Over the course of the game, though, it's become apparent that Mythras wasn't the right choice for me for the following reasons:
I found the combat rules too verbose, vague in cases where I wanted concreteness and limiting in places where I wanted flexibility. Much of the built-in flair and tactics are built around hand-to-hand fighting, not firearms combat, which is the opposite of what I need for Fallout. In practice I've thrown out, simplified, or rewritten many of the rules to get it in a form I feel comfortable with.
Enemy stats are extensive, which means coming up with new enemies is time-consuming. Given that I had to stat up a bunch of Fallout creatures by hand, cranking out a big stat block for each creature was far more work than I felt like doing. In the end I chose an abbreviated stat block format that gave me what I needed to run a fight, and that I could fill out with just a few moments of effort.

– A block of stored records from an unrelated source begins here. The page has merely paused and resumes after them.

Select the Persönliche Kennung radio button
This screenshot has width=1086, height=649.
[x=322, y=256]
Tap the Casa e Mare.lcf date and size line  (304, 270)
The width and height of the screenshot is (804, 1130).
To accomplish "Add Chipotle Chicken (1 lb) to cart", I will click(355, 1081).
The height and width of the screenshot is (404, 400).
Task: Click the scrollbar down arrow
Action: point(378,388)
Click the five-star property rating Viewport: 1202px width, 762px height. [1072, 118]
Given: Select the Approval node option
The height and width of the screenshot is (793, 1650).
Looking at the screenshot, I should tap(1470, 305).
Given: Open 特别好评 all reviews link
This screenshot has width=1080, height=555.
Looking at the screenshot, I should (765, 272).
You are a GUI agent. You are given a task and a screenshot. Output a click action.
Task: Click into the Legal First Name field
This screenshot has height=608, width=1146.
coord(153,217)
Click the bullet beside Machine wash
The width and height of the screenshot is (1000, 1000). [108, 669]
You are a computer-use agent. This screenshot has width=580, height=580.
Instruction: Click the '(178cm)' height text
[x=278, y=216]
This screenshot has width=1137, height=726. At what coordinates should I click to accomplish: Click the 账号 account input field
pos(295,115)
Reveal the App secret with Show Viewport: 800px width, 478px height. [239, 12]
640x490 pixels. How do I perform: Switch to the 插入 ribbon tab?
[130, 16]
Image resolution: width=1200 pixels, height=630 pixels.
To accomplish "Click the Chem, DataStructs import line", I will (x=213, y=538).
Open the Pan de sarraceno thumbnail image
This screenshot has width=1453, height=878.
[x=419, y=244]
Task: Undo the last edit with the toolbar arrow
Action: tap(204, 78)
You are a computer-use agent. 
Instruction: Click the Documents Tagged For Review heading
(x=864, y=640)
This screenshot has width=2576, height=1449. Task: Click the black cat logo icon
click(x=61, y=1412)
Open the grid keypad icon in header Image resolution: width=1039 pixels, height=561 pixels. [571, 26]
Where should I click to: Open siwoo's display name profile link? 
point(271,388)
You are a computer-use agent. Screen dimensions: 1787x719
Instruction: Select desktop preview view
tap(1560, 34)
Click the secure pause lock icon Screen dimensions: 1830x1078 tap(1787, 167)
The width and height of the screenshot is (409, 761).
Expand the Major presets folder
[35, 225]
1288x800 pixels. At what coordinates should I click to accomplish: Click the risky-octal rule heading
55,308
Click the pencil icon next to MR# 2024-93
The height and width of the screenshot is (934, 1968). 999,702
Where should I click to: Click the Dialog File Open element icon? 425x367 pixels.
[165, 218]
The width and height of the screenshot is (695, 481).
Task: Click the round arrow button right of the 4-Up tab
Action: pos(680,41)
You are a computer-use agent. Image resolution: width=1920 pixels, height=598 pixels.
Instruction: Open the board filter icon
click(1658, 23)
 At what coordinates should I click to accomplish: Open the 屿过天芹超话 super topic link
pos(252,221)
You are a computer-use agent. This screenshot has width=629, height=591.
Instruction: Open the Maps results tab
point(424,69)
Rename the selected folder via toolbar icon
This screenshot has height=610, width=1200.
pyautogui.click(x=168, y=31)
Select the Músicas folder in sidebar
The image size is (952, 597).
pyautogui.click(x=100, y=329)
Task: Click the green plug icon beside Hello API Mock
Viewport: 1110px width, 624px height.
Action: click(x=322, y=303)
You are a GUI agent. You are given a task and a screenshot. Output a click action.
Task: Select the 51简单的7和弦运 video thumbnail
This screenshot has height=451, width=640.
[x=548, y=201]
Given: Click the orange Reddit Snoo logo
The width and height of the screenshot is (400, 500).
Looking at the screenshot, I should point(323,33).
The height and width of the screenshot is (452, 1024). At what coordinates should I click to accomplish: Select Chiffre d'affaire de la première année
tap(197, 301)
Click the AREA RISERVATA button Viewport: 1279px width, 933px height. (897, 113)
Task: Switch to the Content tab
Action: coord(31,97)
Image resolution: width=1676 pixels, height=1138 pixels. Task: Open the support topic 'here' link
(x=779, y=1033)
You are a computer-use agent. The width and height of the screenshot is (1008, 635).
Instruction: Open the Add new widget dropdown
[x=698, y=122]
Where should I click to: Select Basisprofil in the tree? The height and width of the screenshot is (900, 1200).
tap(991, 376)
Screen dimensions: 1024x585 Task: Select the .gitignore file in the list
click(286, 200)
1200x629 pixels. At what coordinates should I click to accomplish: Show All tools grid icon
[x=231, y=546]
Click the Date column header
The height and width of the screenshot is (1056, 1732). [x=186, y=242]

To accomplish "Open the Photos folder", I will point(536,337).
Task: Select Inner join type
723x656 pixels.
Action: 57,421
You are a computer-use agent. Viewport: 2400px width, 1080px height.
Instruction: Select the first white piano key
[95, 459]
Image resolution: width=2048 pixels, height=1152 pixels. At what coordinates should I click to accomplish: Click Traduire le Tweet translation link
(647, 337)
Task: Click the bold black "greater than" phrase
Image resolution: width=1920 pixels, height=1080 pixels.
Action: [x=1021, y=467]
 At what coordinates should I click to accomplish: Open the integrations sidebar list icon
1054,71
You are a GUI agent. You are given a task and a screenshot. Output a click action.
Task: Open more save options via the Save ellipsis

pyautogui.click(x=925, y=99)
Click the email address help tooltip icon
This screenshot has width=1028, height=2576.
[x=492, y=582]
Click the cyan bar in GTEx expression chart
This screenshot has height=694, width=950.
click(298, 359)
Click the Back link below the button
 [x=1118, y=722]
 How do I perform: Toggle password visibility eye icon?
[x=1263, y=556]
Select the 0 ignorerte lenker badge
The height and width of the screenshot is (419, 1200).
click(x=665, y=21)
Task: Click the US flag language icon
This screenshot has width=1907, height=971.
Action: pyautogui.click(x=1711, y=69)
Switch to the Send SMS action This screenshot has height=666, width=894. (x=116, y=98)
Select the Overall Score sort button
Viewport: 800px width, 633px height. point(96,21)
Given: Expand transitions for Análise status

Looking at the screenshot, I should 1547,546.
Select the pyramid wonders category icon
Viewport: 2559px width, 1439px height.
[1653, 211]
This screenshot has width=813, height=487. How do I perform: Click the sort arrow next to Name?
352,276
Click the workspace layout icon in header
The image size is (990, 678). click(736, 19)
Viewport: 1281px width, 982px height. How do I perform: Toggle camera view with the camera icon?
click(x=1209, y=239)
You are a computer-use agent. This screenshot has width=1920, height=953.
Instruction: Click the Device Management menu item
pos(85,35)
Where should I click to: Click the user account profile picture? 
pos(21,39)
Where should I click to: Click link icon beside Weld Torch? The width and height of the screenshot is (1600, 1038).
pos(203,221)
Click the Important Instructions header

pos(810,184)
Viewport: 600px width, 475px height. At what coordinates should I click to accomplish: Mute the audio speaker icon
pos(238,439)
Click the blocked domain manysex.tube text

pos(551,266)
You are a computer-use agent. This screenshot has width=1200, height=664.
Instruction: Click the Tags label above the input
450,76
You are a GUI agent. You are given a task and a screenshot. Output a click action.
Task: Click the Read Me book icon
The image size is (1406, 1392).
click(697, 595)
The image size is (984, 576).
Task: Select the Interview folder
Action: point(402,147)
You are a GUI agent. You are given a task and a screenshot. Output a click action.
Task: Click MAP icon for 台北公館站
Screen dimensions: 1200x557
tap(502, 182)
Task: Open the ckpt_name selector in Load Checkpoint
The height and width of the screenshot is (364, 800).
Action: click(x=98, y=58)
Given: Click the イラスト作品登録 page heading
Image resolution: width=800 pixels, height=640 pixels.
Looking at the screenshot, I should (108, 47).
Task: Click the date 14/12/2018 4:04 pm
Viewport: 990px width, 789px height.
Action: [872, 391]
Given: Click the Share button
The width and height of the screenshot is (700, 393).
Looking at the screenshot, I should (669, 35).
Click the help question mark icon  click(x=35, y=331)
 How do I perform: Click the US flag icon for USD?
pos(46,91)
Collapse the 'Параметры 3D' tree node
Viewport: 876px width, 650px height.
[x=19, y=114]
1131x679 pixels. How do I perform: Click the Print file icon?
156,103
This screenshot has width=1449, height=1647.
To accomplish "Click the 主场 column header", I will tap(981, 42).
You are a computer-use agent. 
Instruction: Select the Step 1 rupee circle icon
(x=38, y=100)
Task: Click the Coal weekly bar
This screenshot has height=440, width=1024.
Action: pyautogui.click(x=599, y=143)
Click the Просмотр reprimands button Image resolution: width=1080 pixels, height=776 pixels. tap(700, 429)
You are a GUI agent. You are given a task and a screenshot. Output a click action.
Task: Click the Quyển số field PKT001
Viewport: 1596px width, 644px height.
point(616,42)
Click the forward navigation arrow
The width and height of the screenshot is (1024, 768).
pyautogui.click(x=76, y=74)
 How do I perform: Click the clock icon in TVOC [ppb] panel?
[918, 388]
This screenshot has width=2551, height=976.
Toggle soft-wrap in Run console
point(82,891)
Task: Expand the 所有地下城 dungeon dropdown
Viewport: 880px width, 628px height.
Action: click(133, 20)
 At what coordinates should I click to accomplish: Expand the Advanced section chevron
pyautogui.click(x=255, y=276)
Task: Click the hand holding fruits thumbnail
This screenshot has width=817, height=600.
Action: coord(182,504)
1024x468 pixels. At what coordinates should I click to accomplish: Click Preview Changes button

I thought Mythras's rules for diseases and poisons would work for radiation poisoning, and they sort of do, but not in the way you would expect for a Fallout game. In Mythras, poison effects are based around saving throws, and you either suffer the effects or not based on a die roll. For Fallout, you want something more cumulative, where the effects build up over time.
I wish now that I'd chosen an OSR/NSR game, given that Fallout, with its strange ruins and hazardous wastelands, is basically classic D&D anyway. A game like The Black Hack or Pinkhack would have given me simple characters, simple combat and simple enemy stats, and abstraction of resources so I could have the tension of running out of ammunition without all the bookkeeping.
My runner-up choice is the Cypher System, which would have been flexible enough for post-apocalyptic play, with fight scenes that aren't cumbersome. Cypher's character building blocks would have allowed human, mutant, and robot PCs without additional game design on my part. Monster stats can be as simple as "this giant ant is a level 4 creature." Plus I could have used cyphers (the single-use gadgets in the Cypher System) to support some Fallout concepts like chems and magazines.
In summary, I would have been happier with something either simpler or more flexible for this game.